Slashdot Mirror


The Case For Supporting and Using Mono

snydeq writes "Fatal Exception's Neil McAllister argues in favor of Mono, asking those among the open source community who have 'variously described Mono as a trap, a kludge, or simply a waste of effort' to look past Miguel de Icaza and Mono's associations with Microsoft and give the open source implementation of .Net a second chance, as he himself has, having predicted Mono's demise at the hands of open source Java in 2006. Far from being just a clone of .Net for Linux, McAllister argues, Mono has been 'expanding its presence into exciting and unexpected new niches.' And for those who argue that 'developing open-source software based on Microsoft technologies is like walking into a lion's den,' McAllister suggests taking a look at the direction Mono is heading. The more Mono evolves, the less likely Microsoft is to use patent claims or some other dirty trick to bring down the platform."

3 of 570 comments (clear)

  1. Re:WPF Support by toshok · · Score: 5, Informative

    Until Mono gets WPF support there isn't going to be much cross-compatibility. Any Windows .NET developer with any sense is writing in WPF already. WinForms is dead.

    This is pretty lame reasoning - new applications are only part of the reasoning behind deciding which apis to support.

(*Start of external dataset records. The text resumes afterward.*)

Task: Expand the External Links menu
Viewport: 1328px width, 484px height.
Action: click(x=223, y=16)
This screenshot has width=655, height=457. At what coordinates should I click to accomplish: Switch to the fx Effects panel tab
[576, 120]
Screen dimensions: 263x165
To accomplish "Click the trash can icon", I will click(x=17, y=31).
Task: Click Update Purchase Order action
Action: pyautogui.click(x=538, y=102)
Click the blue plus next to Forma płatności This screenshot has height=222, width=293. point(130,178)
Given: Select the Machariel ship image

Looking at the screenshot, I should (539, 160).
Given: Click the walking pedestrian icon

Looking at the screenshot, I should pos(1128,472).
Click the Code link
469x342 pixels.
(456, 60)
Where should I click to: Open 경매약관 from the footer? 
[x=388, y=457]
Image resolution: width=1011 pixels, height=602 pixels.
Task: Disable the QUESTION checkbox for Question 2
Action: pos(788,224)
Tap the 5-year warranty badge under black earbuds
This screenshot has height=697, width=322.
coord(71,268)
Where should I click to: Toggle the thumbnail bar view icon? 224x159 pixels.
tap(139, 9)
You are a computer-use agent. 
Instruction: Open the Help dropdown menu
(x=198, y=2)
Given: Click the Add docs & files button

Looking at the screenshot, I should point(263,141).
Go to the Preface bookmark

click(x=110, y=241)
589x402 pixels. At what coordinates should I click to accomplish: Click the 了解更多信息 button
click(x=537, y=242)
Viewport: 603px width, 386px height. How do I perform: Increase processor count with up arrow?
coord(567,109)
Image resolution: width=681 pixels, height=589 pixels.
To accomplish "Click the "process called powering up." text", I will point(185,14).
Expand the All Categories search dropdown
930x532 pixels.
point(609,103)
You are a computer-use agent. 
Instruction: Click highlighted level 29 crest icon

Supporting the huge number of *existing* applications is also important, and the vast majority of the desktop .net applications out there now use winforms.

    But Mono seems quite content to ignore WPF for now. One can't help but think it was part of that Novell/Microsoft deal.

    More faulty reasoning - have you seen the WPF api? It's enormous. As one of the people with the most commits in WPF-land, I can assure you, it's not prioritized based on any deal. It's strictly a resource issue. Moonlight is just more bang for the buck. Much smaller api to implement, much quicker adoption than WPF. Makes good business sense. That said, WPF remains a spare time project for me (and others).

    The subset of WPF in Moonlight is useless for non-web development. It's great way for MS to pretend their Flash-killer format is multi-platform though.

    Again, not really true. Silverlight 2.0's api is more than capable of building apps for both webpages and desktop, and will become more so as WPF and Silverlight converge. It will take some extending on the mono side for desktop integration, but again, when the choice is using an existing technology and extending it slightly (as in Moonlight) or starting fresh on a GIANT api (as in WPF), which would you choose?

  2. Re:But the political reasons... by FishWithAHammer · · Score: 5, Informative

    I guess all that stuff in the Mono.* namespace that Microsoft's release of their framework doesn't support is just following right along. Like Mono.SIMD. Or Mono.CSharp, which (unlike Microsoft's libraries) contains a fully featured compiler service and runtime evaluator. Or the other Mono stuff that Microsoft's releases can't do, like full static compilation for the iPhone and Microsoft's own XBox 360.

    I'm guessing you don't know much about what you're talking about, but hey, it's Slashdot, that's par for the course.

    --
    "You can either have software quality or you can have pointer arithmetic, but you cannot have both at the same time."
  3. Re:Objective Review by Anonymous Coward · · Score: 5, Informative

    I contracted a while at Microsoft, and every blue badge (full-time developer) I ever met ignored VS.NET and used vim or emacs all day (for C#, C++, XML, everything except the occasional dialog edit) with the MSDN docs open on the other monitor. No lead with a clue lets the opaque plumbing inside an IDE determine whether their project gets built corectly (we used build.exe, a make clone from the DDK), WinDbg is far more powerful than the builtin debugger (download and try it), and an editor with too much "assistance" to even keep up with your typing (on desktops fast enough to run internal debug builds of Vista!) was just unforgivably lame.